Stored records
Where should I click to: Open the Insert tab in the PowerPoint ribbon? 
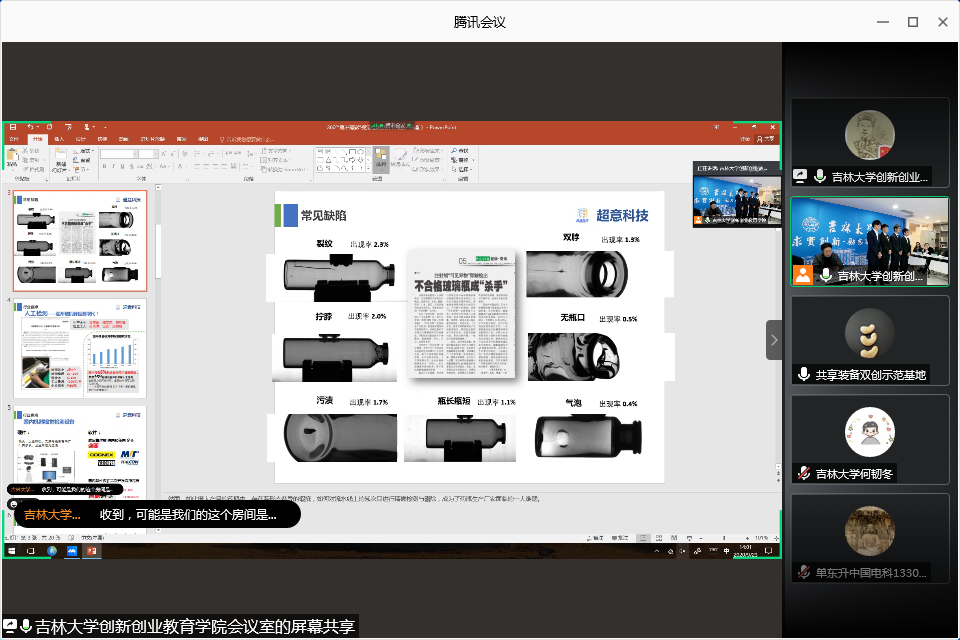point(59,139)
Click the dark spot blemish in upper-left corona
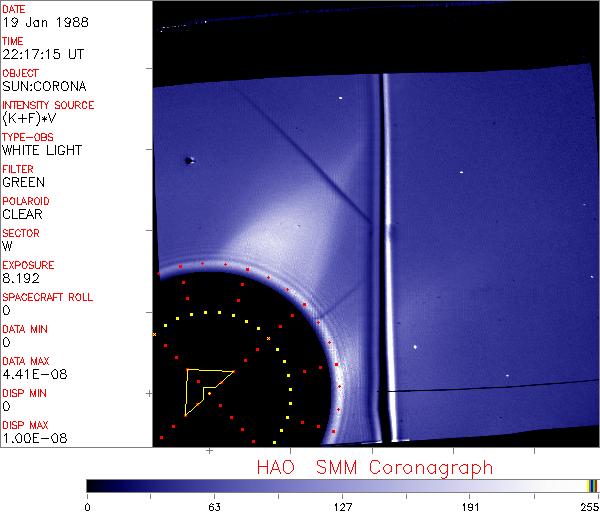This screenshot has height=512, width=600. coord(188,160)
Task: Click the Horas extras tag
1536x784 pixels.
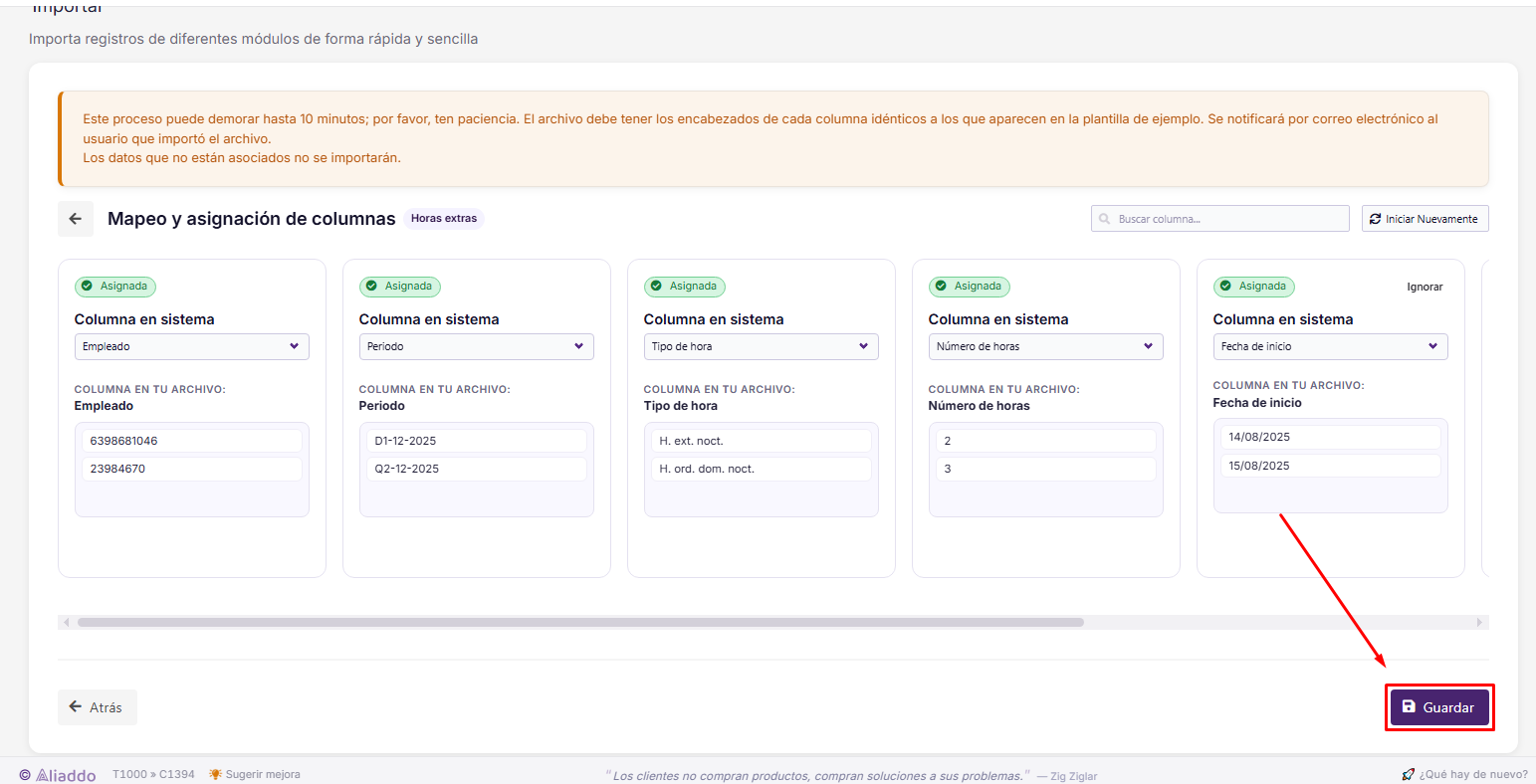Action: pyautogui.click(x=444, y=219)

**Work to be completed**. Only the lines from the one containing "Click the dark" through the final line of the data are to be written out, exactly as they stand and without pictures.

**Answer to the problem**.
Click the dark spot blemish in upper-left corona
This screenshot has height=512, width=600. coord(188,160)
Task: Click the Horas extras tag
1536x784 pixels.
Action: pyautogui.click(x=444, y=219)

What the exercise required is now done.